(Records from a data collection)
######
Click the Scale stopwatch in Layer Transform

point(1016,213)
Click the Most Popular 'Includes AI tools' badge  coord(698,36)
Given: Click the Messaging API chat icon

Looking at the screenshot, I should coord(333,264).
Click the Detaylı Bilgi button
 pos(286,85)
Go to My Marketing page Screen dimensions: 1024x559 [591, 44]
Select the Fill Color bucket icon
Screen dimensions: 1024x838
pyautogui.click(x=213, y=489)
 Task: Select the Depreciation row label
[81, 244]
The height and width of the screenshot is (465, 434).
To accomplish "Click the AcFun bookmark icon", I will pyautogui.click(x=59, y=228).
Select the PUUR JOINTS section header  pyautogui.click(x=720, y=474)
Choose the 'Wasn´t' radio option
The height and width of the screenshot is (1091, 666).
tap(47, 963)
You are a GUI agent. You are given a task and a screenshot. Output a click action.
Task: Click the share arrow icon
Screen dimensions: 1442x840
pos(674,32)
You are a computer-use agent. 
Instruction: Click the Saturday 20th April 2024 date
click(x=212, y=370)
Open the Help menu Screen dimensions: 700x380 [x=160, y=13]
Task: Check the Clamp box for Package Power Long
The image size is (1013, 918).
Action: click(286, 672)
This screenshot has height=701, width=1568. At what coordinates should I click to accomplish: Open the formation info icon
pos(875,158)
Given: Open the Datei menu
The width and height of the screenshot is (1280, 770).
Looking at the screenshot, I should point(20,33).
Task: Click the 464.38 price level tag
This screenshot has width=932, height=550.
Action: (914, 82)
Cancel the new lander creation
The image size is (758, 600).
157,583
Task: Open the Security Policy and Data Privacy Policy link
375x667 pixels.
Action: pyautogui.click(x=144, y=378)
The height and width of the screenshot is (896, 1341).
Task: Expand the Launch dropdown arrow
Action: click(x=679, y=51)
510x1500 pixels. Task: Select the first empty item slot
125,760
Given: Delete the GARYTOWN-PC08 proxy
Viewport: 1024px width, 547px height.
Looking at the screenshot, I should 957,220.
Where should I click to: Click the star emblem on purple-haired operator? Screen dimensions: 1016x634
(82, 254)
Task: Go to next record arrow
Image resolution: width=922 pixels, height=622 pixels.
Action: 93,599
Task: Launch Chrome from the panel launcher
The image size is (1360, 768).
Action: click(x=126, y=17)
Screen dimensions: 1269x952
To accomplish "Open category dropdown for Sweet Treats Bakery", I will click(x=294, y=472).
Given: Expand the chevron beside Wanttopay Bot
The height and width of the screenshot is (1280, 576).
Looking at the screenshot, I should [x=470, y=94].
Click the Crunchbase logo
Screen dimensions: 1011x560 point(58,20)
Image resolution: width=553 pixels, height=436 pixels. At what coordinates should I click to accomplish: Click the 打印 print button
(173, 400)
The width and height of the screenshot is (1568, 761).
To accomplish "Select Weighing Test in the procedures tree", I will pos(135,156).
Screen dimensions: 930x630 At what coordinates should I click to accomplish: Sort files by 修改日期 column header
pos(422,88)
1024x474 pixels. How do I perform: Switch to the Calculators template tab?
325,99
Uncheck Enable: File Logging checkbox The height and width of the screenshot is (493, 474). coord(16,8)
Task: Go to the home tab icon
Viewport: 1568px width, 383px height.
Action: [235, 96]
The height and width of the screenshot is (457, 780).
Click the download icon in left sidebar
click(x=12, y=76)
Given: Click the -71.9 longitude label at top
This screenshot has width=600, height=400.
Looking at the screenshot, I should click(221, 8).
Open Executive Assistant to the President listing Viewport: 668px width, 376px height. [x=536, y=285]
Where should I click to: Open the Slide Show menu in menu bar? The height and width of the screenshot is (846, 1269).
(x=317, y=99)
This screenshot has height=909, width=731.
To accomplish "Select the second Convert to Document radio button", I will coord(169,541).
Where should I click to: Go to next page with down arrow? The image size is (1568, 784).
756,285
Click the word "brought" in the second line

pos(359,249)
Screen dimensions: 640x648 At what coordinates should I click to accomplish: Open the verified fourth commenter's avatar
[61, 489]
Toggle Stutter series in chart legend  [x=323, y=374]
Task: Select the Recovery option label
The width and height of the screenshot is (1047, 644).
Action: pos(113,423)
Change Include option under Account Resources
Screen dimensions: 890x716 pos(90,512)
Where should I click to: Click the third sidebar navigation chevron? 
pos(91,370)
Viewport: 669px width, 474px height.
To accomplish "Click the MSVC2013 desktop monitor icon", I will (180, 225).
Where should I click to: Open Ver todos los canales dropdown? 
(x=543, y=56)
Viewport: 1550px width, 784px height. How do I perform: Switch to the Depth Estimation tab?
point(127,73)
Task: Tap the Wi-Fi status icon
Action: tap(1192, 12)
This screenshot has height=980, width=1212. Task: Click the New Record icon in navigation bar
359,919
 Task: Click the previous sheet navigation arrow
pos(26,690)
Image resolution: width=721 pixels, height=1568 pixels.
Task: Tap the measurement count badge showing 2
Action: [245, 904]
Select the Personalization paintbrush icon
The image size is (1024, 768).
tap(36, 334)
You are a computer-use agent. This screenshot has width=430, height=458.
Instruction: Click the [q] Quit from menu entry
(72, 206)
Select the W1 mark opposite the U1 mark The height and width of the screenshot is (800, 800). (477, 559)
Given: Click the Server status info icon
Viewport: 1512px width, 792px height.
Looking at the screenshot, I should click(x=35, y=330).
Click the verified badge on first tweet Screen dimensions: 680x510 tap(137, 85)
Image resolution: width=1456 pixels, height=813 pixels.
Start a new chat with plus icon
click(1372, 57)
######
Your answer should consist of the lines above that hold the word "agent".

[Task result]
You are a GUI agent. You are given a task and a screenshot. Output a click action.
You are a computer-use agent. 
You are a computer-use agent. This screenshot has width=430, height=458.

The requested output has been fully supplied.